OPN Indian boxer Nikhat Zareen
Indian boxer Nikhat Zareen, who won gold medal at the 2022 IBA Women's World Boxing Championships, laughs during a felicitation ceremony for Indian women boxing team in New Delhi. Image Credit: AP

“Am I trending on Twitter? It was my dream to trend on Twitter.” For a brief moment it was easy to forget that the newly crowned boxing world champion Nikhat Zareen was also Generation Z, with a keen eye on social media and a glint of a movie star.

The confluence of both — the easy ability of a generation still unencumbered to speak their mind and the power of success is a breath of fresh air in India.
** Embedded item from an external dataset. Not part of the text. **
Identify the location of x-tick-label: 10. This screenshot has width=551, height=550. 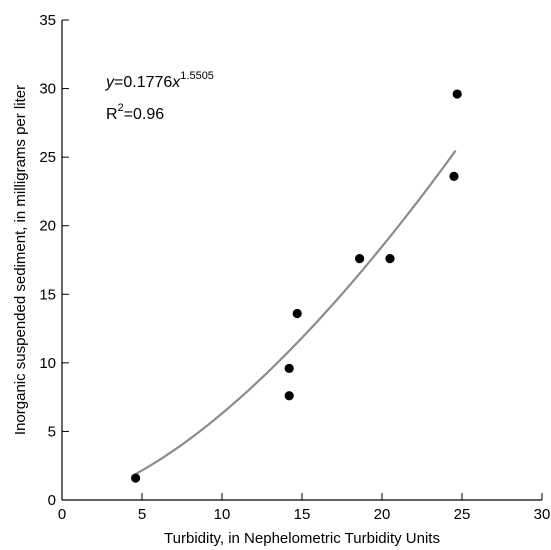
(222, 514).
India’s Thomas Cup winning boys proved a point — that it is possible to both fight and play hard and not be coquettish about either. But despite her aggression in the ring, Nikhat’s win is more nuanced for inadvertently the years she spent in training, the country expended in going down a path where people are ‘identified by the clothes they wear.’

If an activist is arrested because she is a Muslim, if a 14-year old Muslim boy is violently assaulted for drinking water, then in all fairness her glory is not without Nikhat’s background.
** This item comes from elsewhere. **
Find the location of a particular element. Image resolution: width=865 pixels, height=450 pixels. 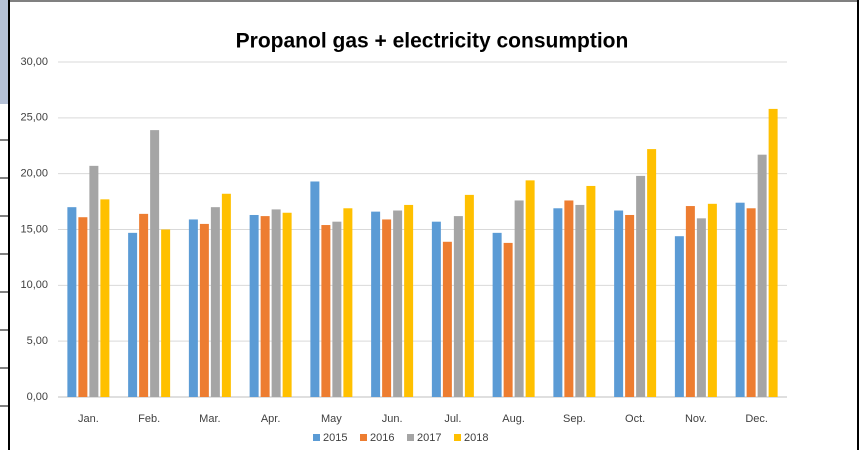

x-tick-label: Jan. is located at coordinates (88, 419).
Sports has no religion but when divides are deliberate and deep, unpackaging those silos can’t be as per convenience.

Owning Nikhat's victory

Can every citizen in the country really own her and her victory? Haven’t we made them Muslims first and Indians last as fake messages of Muslim population spurt threatening an ancient civilisation are shared primarily by the educated?
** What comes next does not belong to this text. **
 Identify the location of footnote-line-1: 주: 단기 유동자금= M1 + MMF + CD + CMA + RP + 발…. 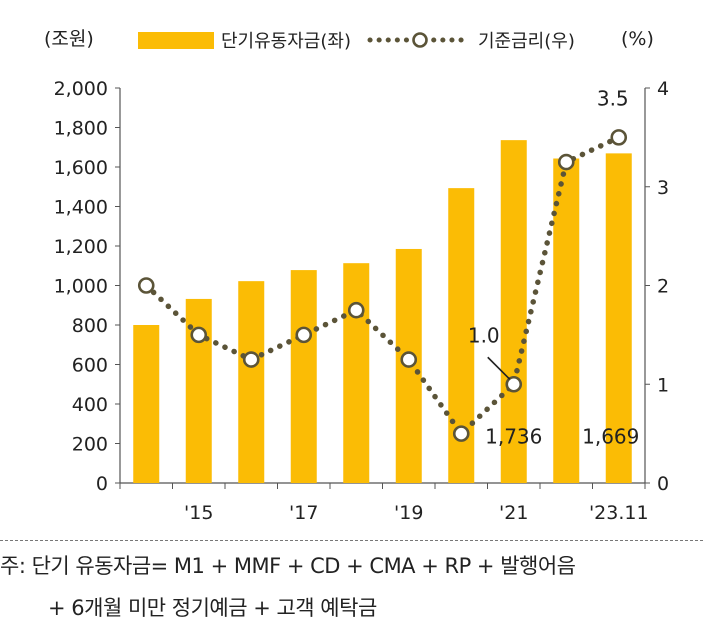
(288, 566).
Then what right does a collective celebration have for she is, what they are — a Muslim, who ‘must pay for the plundering of the Mughals’. Those with a conscience will feel the unease, not surprisingly, most won’t.

Like moths to a tube light, the media that instigates violence and hate on most days has also swarmed around Nikhat, never questioning if her friends and relatives are also at the mercy of a majoritarian belief that considers Muslims to be the deepest cut.

Sports and the body politic are anyway inseparable, ask Sachin Tendulkar, Saina Nehwal or Gautam Gambhir.

Mohammad Shami though can caution Nikhat, all it takes is one bad day in office to be reminded of who ‘they’ are — or not, as he was a T-20 World Cup game. Former cricketer and coach Wasim Jaffer had his entire career questioned.

It also takes a strong one to defend one, as Virat Kohli found out when he stood against those trolling Shami. In Jaffer’s case, barring Anil Kumble and Irfan Pathan, those who didn’t speak up are the first ones to congratulate Nikhat.

A ray of hope

Hope though is the fairy dust, especially when the embers are still hot and the next strike could come against even an aged milkman in an obscure village. Muslim girls and women navigate everything from Bulli to Sulli Bai apps that attempted to ‘auction’ some of them earlier this year. 

For those who now live in fear of speaking their mind, Nikhat is more than just a boxing champion. From Salman Khan to misogynist relatives, her punches are a promise of someone who may go the distance — not just in her game.

The timing of Nikhat’s win couldn’t have been better, the country needs real heroes. The Khans of Bollywood have withered away, silenced and the rest including sports personalities can be identified from their copy paste tweets. The boxer got one thing wrong though, her social media interaction with Salman Khan was more his fan moment than hers.

The world champion has shown that she brings more to the table than just her gloves. Her fight for identity has been on many levels — whether it was taking on Mary Kom or playing a sport in the spotlight of overt patriarchy. It is this confidence of a journey that reflects and is a far cry from the banalities overheard at Cannes of India being on the ‘cusp of greatness.’

The more Nikhat succeeds, the bigger though will be the challenges outside the ring.

Nikhat’s story is beyond the sacrifices most athletes and their families make to succeed. She is a Muslim in a country where violence against the community can sometimes be legitimised through a distorted lens of the past, where prices are high but the majoritarian misconception of being in danger is higher.

If anyone can fight the good fight, it is a 25-year old woman from Nizamabad.